Remedying Toxic Links:
- Identify harmful backlinks using SEO tools.
- Request link removal from link farm owners.
- If needed, use Google's "Disavow Links" tool.
- Regularly monitor your backlink profile.
Better Link-Building Strategies:
- Create high-quality content.
- Engage in guest blogging.
- Use broken link-building.
- Partner locally and sponsor events.
- Develop resource-rich pages or guides.
- Avoid link farming due to its many negative consequences.
- Focus on sustainable link-building strategies for long-term growth.
- Our B2B SEO agency offers partnership-based link-building that is safe and effective.
What Is Link Farming?
Link farming is a black-hat search engine optimization (SEO) strategy.
Link builders may use a farm link to artificially improve SEO metrics through external links.
And this increased number of backlinks should theoretically improve their website’s search engine ranking.
That’s because the number of inbound links is an important ranking factor.

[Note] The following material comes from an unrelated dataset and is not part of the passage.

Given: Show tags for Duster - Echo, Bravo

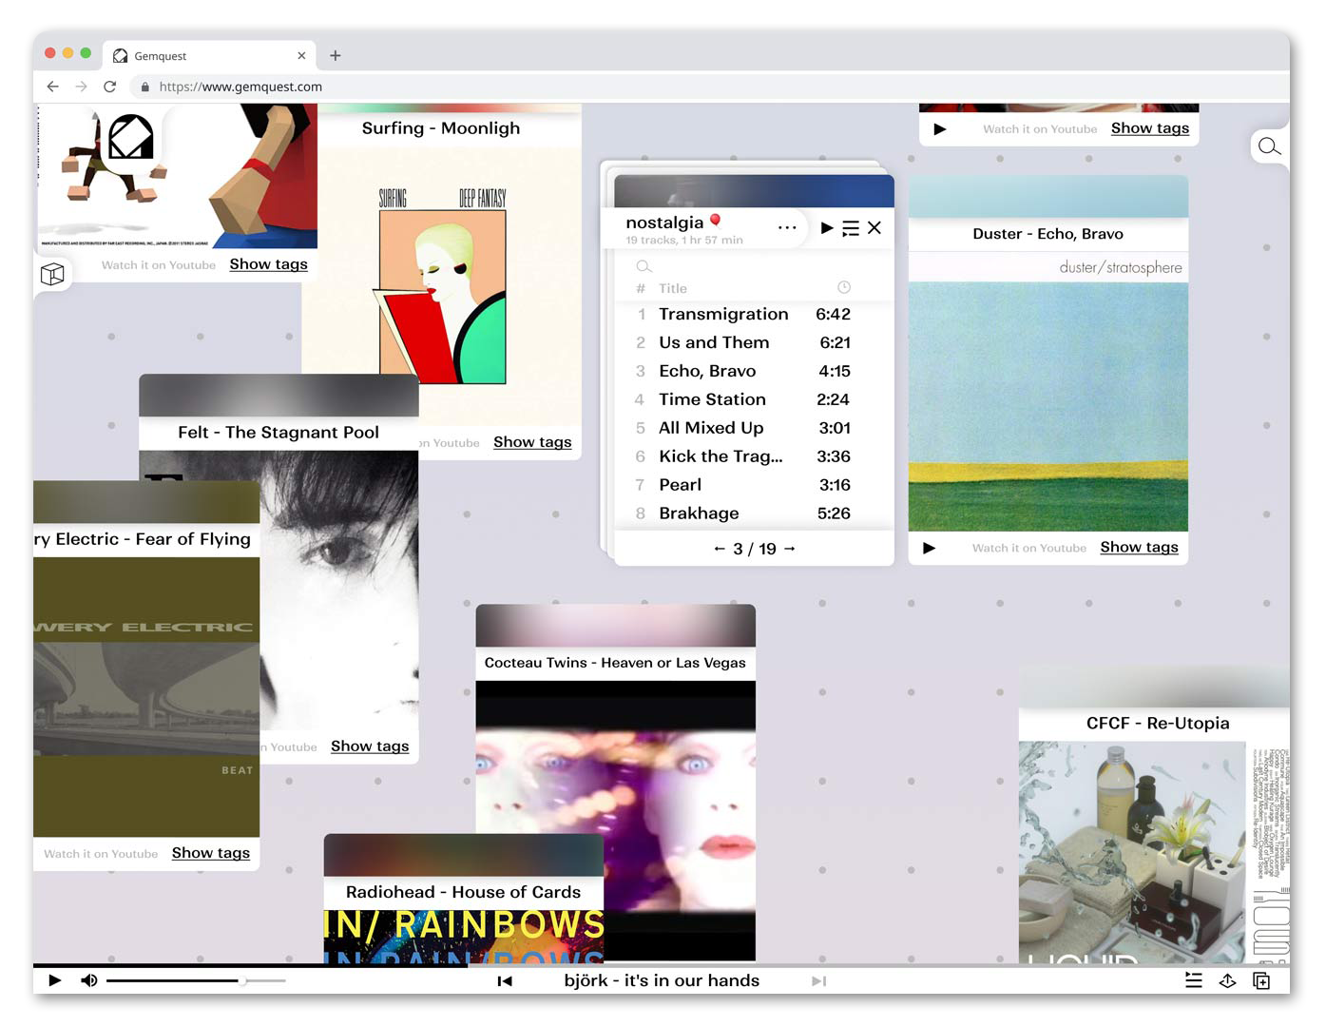Looking at the screenshot, I should (1139, 547).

Warning: Google values quality over quantity in its search ranking factors. That’s why link farming is considered a “black hat” or unethical SEO strategy, and search engines penalize websites that practice it.
Here’s how link farming typically works:
- Website owners create multiple websites for reciprocal linking. They may use software that automatically generates these outgoing links.

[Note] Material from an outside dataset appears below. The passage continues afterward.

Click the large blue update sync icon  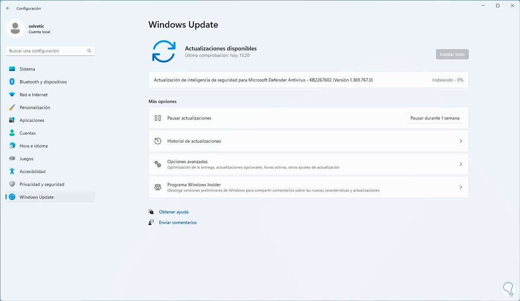163,51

- Some websites offer link exchange programs encouraging other websites to participate in the link exchange.
Side note: There's a difference between link farm and Private Blog Network (PBNs). PBNs are a collection of websites created to build links to just one central website, whereas link farms interlink with each other.
Plus, PBN content might be of higher quality than the content on link farms.

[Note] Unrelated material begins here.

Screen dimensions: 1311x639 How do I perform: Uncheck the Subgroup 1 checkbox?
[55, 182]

That’s why link farming is considered a black-hat SEO method, whereas PBNs are grey-hat techniques.
How Link Farms Started
Link farms originated in 1999.
During the late 90s, search engines gauged website relevance based on the sheer number of incoming links. Basically, link popularity was more important than quality in assessing domain ranking.
That prompted the creation of interconnected site networks to exploit these ranking algorithms.
But Google developed more sophisticated algorithms, introducing updates such as Panda and Penguin.
This tipped the scale in favor of obtaining high-quality backlinks. Here’s one great idea from Neil Patel:
The Downsides of Using Link Farming
Link farming is ridden with drawbacks:
- Irrelevance: The backlinks from link farms are often from unrelated or low-quality websites. Their poor content doesn’t provide any genuine value for users. And popular search engines don’t count these low-quality inbound links as valuable either. As such, your ranking won’t increase significantly.
- Penalties: Search engines like Google can now detect link farming strategies quite well. Websites caught participating in link farms can receive manual penalties. Google can either rank you lower or even de-index you completely.
- Wasted resources: Money and time spent on bad links are wasted because you’re not gaining any genuine advantage. If you want more link juice that helps you obtain better ROI, practice white-hat SEO.
- Damaged reputation: Participation in black hat techniques can tarnish your reputation. Both your target audience and other creators in your niche (who are your potential link partners) will start avoiding your brand.
- Unsustainable results: You can’t build a backlink profile that boosts your search rankings consistently only through farm link programs. So, these results are short-lived even if your rankings increase slightly via black-hat links.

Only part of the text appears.